# Rahmen



## Controll (15. April 2003)

Ich hasse es !

Wieso bekommen alle so wunderschöne, megageile 3d Rahmen hin und ich ne !? [Siehe naw-team.com]

Dann mal noch ne kleine Beschwerde an die Administratoren und Entwickler dieses Boards. - Wieso kann man den Begriff 3d nicht suchen ! - Das is doch in so vielen Fällen einfach mal nur total wichtig ... 

Also. - Wie bereits entnommen, hab ich mal wieder beim suchen und googeln nix passendes gefunden.  

Würde mich freuen, wenn mir jemand ein Tut zuschieben könnte, wie man in Photoshop 3d Rahmen (Oberster Qualität) hinbekommt.

Hab keinen Bock mich wegen so nem Minimum erst in 3dsmax, cinema4d, xsi oder ähnliches einzuarbeiten. (Hat für 3dsmax jemand ein absolutes anfänger tut ?)

Also dann, greetz Controll.


----------



## Jan Seifert (15. April 2003)

Im Endeffekt ganz einfach, nehme das Pfadtool
und zeichne die Flächen, die Oberste, links die Fläche
und Rechts die Fläche, vielleicht auch noch
oben oder untern die Fläche, mit Farben füllen und
mit dem Abwandler oder anderem Werkzeug Abdunklungen
einzeichnen.

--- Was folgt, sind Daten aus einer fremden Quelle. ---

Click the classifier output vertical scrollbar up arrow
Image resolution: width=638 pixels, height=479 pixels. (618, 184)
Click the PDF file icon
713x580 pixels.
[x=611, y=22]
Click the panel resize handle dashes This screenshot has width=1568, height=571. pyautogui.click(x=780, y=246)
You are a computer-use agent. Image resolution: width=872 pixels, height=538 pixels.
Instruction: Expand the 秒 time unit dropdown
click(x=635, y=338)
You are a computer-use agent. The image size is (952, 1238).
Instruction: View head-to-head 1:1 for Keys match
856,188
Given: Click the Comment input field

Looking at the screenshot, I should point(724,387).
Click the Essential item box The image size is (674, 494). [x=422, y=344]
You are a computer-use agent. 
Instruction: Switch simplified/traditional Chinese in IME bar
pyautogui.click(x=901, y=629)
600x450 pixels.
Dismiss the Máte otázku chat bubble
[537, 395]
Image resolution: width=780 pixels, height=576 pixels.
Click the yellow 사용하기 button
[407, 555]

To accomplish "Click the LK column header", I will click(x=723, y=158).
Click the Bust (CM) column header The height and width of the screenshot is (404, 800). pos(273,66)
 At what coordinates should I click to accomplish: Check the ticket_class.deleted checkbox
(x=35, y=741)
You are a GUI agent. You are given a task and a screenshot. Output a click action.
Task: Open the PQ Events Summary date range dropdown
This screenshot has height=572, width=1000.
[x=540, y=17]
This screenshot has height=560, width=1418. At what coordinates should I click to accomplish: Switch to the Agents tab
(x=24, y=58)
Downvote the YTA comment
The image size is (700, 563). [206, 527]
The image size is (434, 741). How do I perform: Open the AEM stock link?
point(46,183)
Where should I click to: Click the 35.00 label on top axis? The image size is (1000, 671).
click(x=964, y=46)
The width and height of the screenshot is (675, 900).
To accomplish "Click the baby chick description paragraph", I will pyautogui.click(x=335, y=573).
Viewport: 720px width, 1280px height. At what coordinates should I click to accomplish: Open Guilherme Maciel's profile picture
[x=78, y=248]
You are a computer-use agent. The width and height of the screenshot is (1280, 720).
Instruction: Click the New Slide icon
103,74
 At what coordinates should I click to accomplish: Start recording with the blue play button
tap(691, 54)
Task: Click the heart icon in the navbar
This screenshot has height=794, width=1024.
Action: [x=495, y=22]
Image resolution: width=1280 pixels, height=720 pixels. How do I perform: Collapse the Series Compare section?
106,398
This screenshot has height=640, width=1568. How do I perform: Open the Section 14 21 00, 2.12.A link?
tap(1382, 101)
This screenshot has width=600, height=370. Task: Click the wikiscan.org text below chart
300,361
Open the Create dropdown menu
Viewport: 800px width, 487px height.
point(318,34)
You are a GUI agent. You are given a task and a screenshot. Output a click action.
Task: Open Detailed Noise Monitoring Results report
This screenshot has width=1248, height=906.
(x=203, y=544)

Unten ein erbärmliches Beispiel  


Übrigens, such doch einfach nach *3d* , dann geht es


----------



## The real Gangster (15. April 2003)

hmm... das check ich noch nicht so ganz... ich les es mir lieber morgen nochmal durch..


----------



## Mythos007 (15. April 2003)

also dein beispiel was du oben geposted hast ist garantiert
nicht mit photoshop ausschließlich erstellt worden ! ...

da wirst du um ein 3d programm deiner wahl nicht drum rum
kommen ...


----------



## El_Schubi (16. April 2003)

äh, ich dachte zuerst, daß du die seite die du angegeben hast als negativbeispiel meinst... ich find sie vom design her grauenhaft, die kabel im hintergrund gehen noch, aber der fordergrund und vor allem der ?totenkopf? sehen doch furchtbar aus 

und absolute anfänger 3dsmax tutorials gibts unter help/tutorials in max selbst, oder im handbuch. die fangen absolut bei null an!

mfg el


----------



## Controll (16. April 2003)

*[...]*

@ SmallB:

Ich bekomme ja noch nicht mal so was wie du da oben hin.
Kannste mir dazu mal ein Tut, bzw. ne schritt für schritt erlärung texten ? - Kann mit Pfade absolut ne umgehen. - Seh auch im moment ne so richtig durch, wie du das da mit den pfade gemacht haben könntest. - Bei mir werden die erstens verpixelter und 2tens wird das dann eine fläche und nicht mehrere flächen. - Selbst, wenn ich mehrere Flächen hinbekomme, kann ich die dann nicht biegen/beleuchten/3dimensionalisieren. - Und mit Abwedler, ... zu arbeiten is doch wirklich ein bisschen sehr umständlich, denkste ne auch ?

Bitte weiterhin um schnelle hilfe, greetz, controll.


----------



## Mythos007 (17. April 2003)

> Und mit Abwedler, ... zu arbeiten is doch wirklich ein bisschen sehr umständlich, denkste ne auch ?



nein - ist eigentlich gang und gebe ... und du solltest
dich unbedingt mit der funktionsweise von pfaden vertraut
machen ... kleiner tip - in diesem sinne - Mythos


----------



## Controll (17. April 2003)

*[...]*

hab mich an eure radschläge (vor allem auch an die, des abwedlers und nachbelichters) gehalten. hab mittlerweile ein relativ akzeptables ergebniss erziehlt.

wer mal gucken will: Layout 

Also dann. Greetz, Controll.


----------



## The real Gangster (17. April 2003)

sieht doch voll gut aus !


----------